I've tried a couple of finishes for Spectraply and not really happy with either.  What is your favorite finish?


----------



## lhowell (Nov 17, 2016)

I use thin CA (about 7-8 coats). I do take the grits up a bit higher than normal (maybe to the third or fourth micro mesh pad) before starting with CA as the plywood surface can stay a bit rough at 600 grit.


----------



## Rounder (Nov 17, 2016)

I have had good luck with CA.


----------



## D.Oliver (Nov 17, 2016)

I, too, go with CA.


----------



## Loucurr (Nov 17, 2016)

CA is the way to go.


----------



## jttheclockman (Nov 17, 2016)

What are you using the wood on???  I have used CA but also have used waterbased lacquers. always trying to keep the colors true.


----------



## KenV (Nov 17, 2016)

Krylon, deft lacquer, Enduro, CA


----------



## beck3906 (Nov 17, 2016)

I ordered some of the 2x2 specials and planned on making stoppers.  I want something easy to apply with a nice gloss.  CA gives that but takes a while to build up.


----------



## jttheclockman (Nov 17, 2016)

beck3906 said:


> I ordered some of the 2x2 specials and planned on making stoppers.  I want something easy to apply with a nice gloss.  CA gives that but takes a while to build up.
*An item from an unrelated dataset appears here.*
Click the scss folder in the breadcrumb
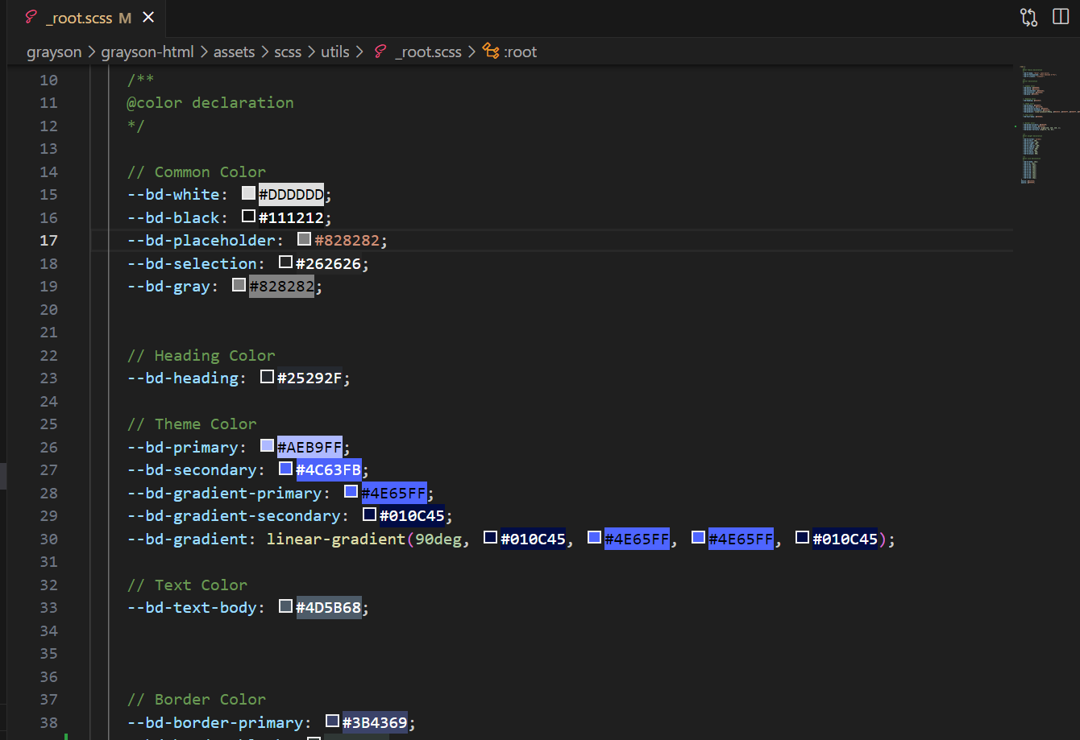This screenshot has width=1080, height=740. [288, 52]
I am using Watco lacquers for some birdhouse ornaments. I just got mine yesterday.


----------



## TonyL (Nov 18, 2016)

I have used CA and now Solarez Thin Hard over engraving. 

Sent from my SM-G900T3 using Tapatalk


----------



## KenV (Nov 19, 2016)

For ornaments,  since they do not get handled much, hard to beat shellac friction polish after sanding to a fairly high grit number.  Wax buff finishs it off easily.  I tend to use Johnsons Floor Wax on ornaments as final pass.

Really sharp tool helps with spectraply.  Very little sanding dust.


----------



## walshjp17 (Nov 19, 2016)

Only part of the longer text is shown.